How to use COGROUP for large datasets

I have two rdd's namely val tab_a: RDD[(String, String)] and val tab_b: RDD[(String, String)] I'm using cogroup for those datasets like:

val tab_c = tab_a.cogroup(tab_b).collect.toArray

val updated = tab_c.map { x =>
  {
 //somecode
  }
}

I'm using tab_c cogrouped values for map function and it works fine for small datasets but in case of huge datasets it throws Out Of Memory exception.

I have tried converting the final value to RDD but no luck same error

val newcos = spark.sparkContext.parallelize(tab_c)

1.How to use Cogroup for large datasets ?

2.Can we persist the cogrouped value ?

Code

 val source_primary_key = source.map(rec => (rec.split(",")(0), rec))
source_primary_key.persist(StorageLevel.DISK_ONLY)

val destination_primary_key = destination.map(rec => (rec.split(",")(0), rec))
destination_primary_key.persist(StorageLevel.DISK_ONLY)

val cos = source_primary_key.cogroup(destination_primary_key).repartition(10).collect()

  var srcmis: Array[String] = new Array[String](0)
var destmis: Array[String] = new Array[String](0)

var extrainsrc: Array[String] = new Array[String](0)
var extraindest: Array[String] = new Array[String](0)

var srcs: String = Seq("")(0)
var destt: String = Seq("")(0)

val updated = cos.map { x =>
  {

    val key = x._1
    val value = x._2

    srcs = value._1.mkString(",")
    destt = value._2.mkString(",")

    if (srcs.equalsIgnoreCase(destt) == false && destt != "") {
      srcmis :+= srcs
      destmis :+= destt

    }

    if (srcs == "") {

      extraindest :+= destt.mkString("")
    }

    if (destt == "") {

      extrainsrc :+= srcs.mkString("")
    }

  }

}

Code Updated:

  val tab_c = tab_a.cogroup(tab_b).filter(x => x._2._1 =!= x => x._2._2)
 // tab_c = {1,Compactbuffer(1,john,US),Compactbuffer(1,john,UK)}
      {2,Compactbuffer(2,john,US),Compactbuffer(2,johnson,UK)}..

ERROR:

 ERROR LiveListenerBus: SparkListenerBus has already stopped! Dropping event SparkListenerTaskEnd(4,3,ResultTask,FetchFailed(null,0,-1,27,org.apache.spark.shuffle.MetadataFetchFailedException: Missing an output location for shuffle 0
at org.apache.spark.MapOutputTracker$$anonfun$org$apache$spark$MapOutputTracker$$convertMapStatuses$2.apply(MapOutputTracker.scala:697)
at org.apache.spark.MapOutputTracker$$anonfun$org$apache$spark$MapOutputTracker$$convertMapStatuses$2.apply(MapOutputTracker.scala:693)

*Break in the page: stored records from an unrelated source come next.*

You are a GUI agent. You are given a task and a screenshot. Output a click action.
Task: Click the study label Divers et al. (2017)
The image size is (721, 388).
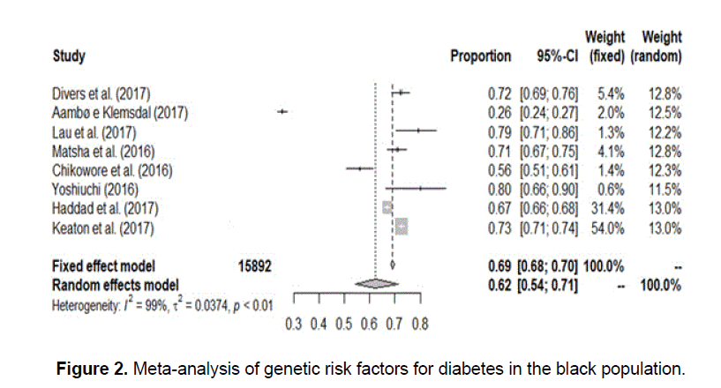click(x=101, y=93)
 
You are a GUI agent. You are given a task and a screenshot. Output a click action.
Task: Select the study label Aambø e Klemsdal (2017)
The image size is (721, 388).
click(x=120, y=112)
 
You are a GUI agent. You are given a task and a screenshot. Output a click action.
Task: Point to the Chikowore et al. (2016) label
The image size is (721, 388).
click(x=111, y=169)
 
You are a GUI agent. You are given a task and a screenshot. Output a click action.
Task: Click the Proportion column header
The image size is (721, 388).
click(x=480, y=56)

ERROR YarnScheduler: Lost executor 8 on datanode1: Container killed by YARN for exceeding memory limits. 1.0 GB of 1020 MB physical memory used. Consider boosting spark.yarn.executor.memoryOverhead.

Thank you


Solution 1:

When you use collect() you are basically telling spark to move all the resulting data back to the master node, which can easily produce a bottleneck. You are no longer using Spark at that point, just a plain array in a single machine.

To trigger computation just use something that requires the data at every node, that's why executors live on top of a distributed file system. For instance saveAsTextFile().

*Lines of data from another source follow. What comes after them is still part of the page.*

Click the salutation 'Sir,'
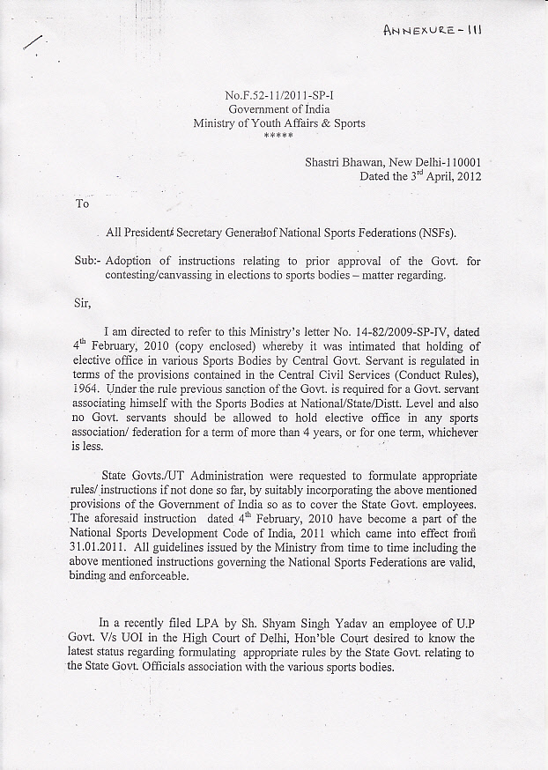(84, 305)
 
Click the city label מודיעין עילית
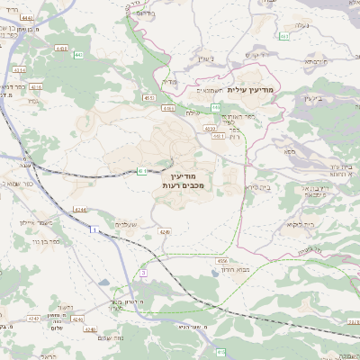[249, 89]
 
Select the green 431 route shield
[141, 170]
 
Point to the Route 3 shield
[143, 272]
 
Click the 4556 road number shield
[221, 261]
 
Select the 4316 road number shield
[35, 87]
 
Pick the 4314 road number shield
[19, 69]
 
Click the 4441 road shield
[27, 17]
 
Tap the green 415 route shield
[220, 352]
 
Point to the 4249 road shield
[164, 231]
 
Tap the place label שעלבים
[126, 224]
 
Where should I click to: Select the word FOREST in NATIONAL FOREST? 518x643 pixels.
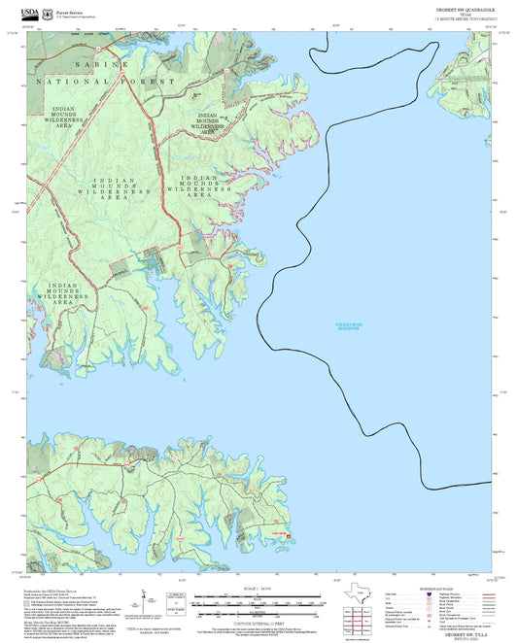point(146,83)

Here are some basic examples.

Remember, the entire objective here (that is, if you have big data) is to move the code to your data and compute there, not to bring all the data to the computation.

Solution 2:

TL;DR Don't collect.

To run this code safely, without additional assumptions (on average requirements for worker nodes might be significantly smaller), every node (driver and each executor) would require memory significantly exceeding total memory requirements for all data.

If you were to run it outside Spark you would need only one node. Therefore Spark provides no benefits here.

However if you skip collect.toArray and make some assumptions about data distribution you might run it just fine.